During 2021, St Vincents Hospital, Sydney, would close down whole corridors while covid patients moved through, then sterilise them to reopen for general staff and patients.

The Sydney Morning Herald reported one in five people who died in Sydney’s Delta outbreak in 2021 caught the infection in hospital and about 160,000 infections are caught in Australian hospitals each year.

From January to November of 2020 when Australia’s first cases were seen, 277 people caught covid in Victorian hospitals, which was one for every nine patients hospitalised with covid or 11 percent, according to Victoria’s Department of Health.

“The second thing we need is spare capacity, which eliminates the argument of ‘flatten the curve’,” Dr Sabhlok said.

Surge capacity from separate infectious disease hospitals removes the justification for the repressive lockdowns that destroyed many people’s lives and small businesses.

Building surge capacity now will save money in the long run, he said, as there will always be another medical panic in future.

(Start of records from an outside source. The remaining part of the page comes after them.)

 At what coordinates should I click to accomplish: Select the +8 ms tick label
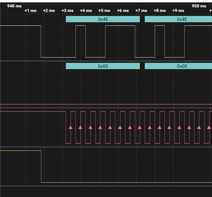[160, 11]
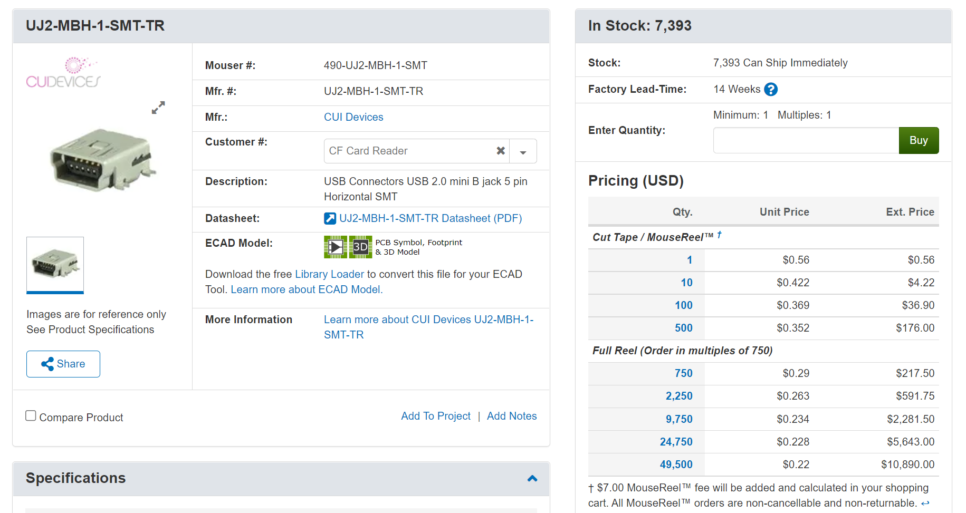
Task: Click the Factory Lead-Time help icon
Action: pos(771,90)
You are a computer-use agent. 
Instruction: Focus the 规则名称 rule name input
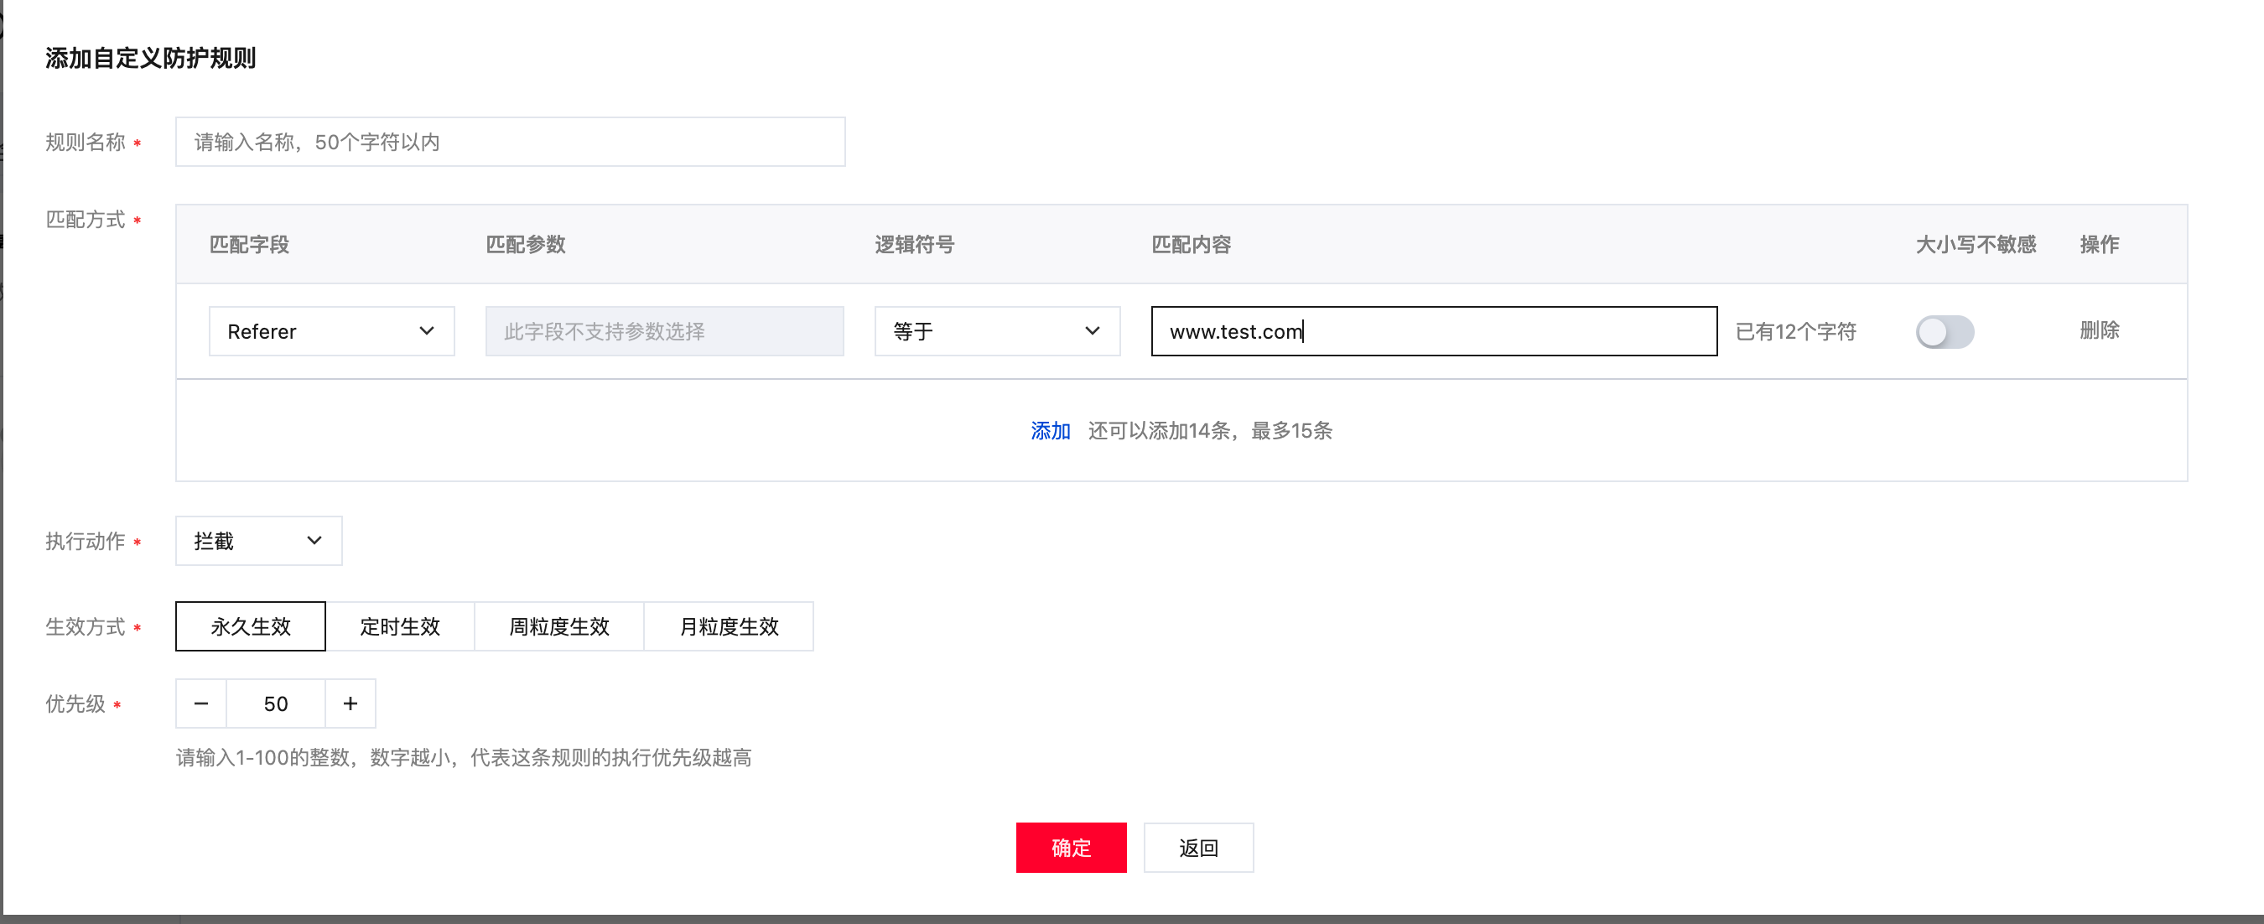(x=510, y=142)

Dr Sabhlok quit the Victorian Department of Finance and Treasury during the 2020 covid panic because they would not listen to reason.

“The pandemic policies being pursued in Australia – particularly in Victoria – are the most heavy-handed possible, a sledgehammer to kill a swarm of flies. These policies are having hugely adverse economic, social and health effects, with the poorer sections of the community that don’t have the ability to work from home suffering the most,” he wrote in September 2020.

“Governments should have also realised at the outset that they are hostage to chronic groupthink and actively sought alternative advice. I attempted repeatedly to raise my voice within my public sector role, but my attempts were rebuffed. The bureaucracy has clamped down on frank and fearless, impartial advice, in a misplaced determination to support whatever the government decides.”

Dr Sabhlok was one of many courageous intellectual leaders who energised the first Australians for Science and Freedom (ASF) conference at UNSW last weekend.

The deep and rich discussions by academics, lawyers, doctors, journalists and activists from across Australia were all filmed and will eventually be made public by the ASF.